SET PROBLEM A>
In the text on labor cost optimization, what percentage of revenue is labor said to represent for restaurant owners?
SET PROBLEM B>
Write the next part of the text on labor cost optimization, picking up after its final sentence.

TEXT TO READ>
- - - - -

Let’s talk labour cost optimisation.
You’d be forgiven for thinking labour cost optimisation is simply cutting hours to save money. Instead, it’s a much more complex and nuanced concept that can boost your profits, protect service quality, and give you that competitive edge – if it’s done right.
Here’s the lowdown.
How to think about labour costs
Everyone knows the restaurant industry is harder than ever, right? Whether you want to focus on minimum wage rises and labour shortages, or customer expectations and inflation, it’s tough out there.
Which is why most restaurant owners, at some point, sit down and face the reality that labour is their single biggest controllable expense. We’re talking 25-35% of revenue.
And that can make them see it as waste, something to feel resentful about. Something to cut.
But it’s entirely possible to take a step back and see labour costs as a strategic lever to pull, rather than a problem. To see that you can use data and streamlined business operations to take control of your labour costs. To see that mastering labour costs could be your ticket to healthier, more profitable business.
But let’s take a step back
What do we mean by labour cost optimisation? It’s a strategic process that aligns your staffing levels and scheduling with your operational needs to maximise productivity and profitability. Or in other words, having the right people, at the right time, for the right cost.
So, not cutting. Just being smarter. Labour cost optimisation is about using data to forecast demand, then using that information to develop smarter schedules, cutting wasted hours, rather than people. It means every hour of labour counts.

- - - - -

GIVEN INFORMATION>
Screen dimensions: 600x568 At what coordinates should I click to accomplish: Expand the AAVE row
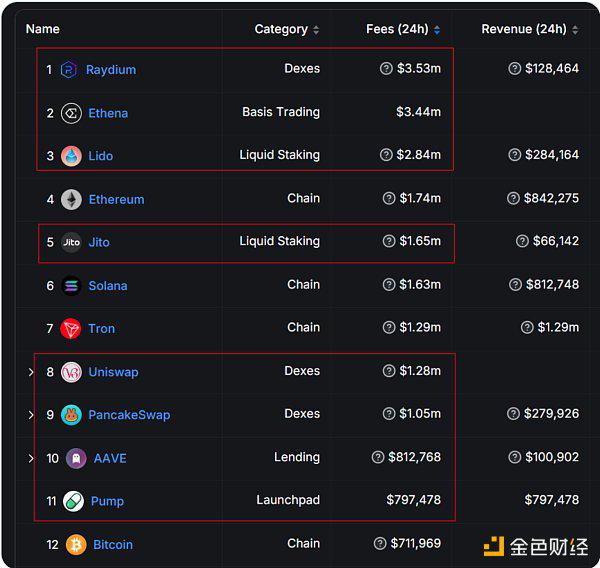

- - - - -

WRITTEN ANSWER A>
25-35% of revenue.

WRITTEN ANSWER B>
Because when your staff’s time is more efficient, you can start to see real benefits: revenue freed up, lower labour costs, money you can put into fun things like guest experiences, renovations, talent, or growth. You’re a streamlined labour machine that’s better equipped to handle market swings. Your agility means you can flex to demand. You’re more resilient. The long-term outlook looks better.
So, what makes for great labour cost optimisation?

- Accurate sales forecasting: Using historical and real-time data to build an accurate picture of demand on specific days and times, so you can match your staffing to it.
- Smart tools (not spreadsheets!): Using tools that track staff in real-time to show how labour costs match sales. This can be used for in-the-moment calls, but can also feed into long-term data to give you intelligent, action-based insights you can use to plan more efficiently.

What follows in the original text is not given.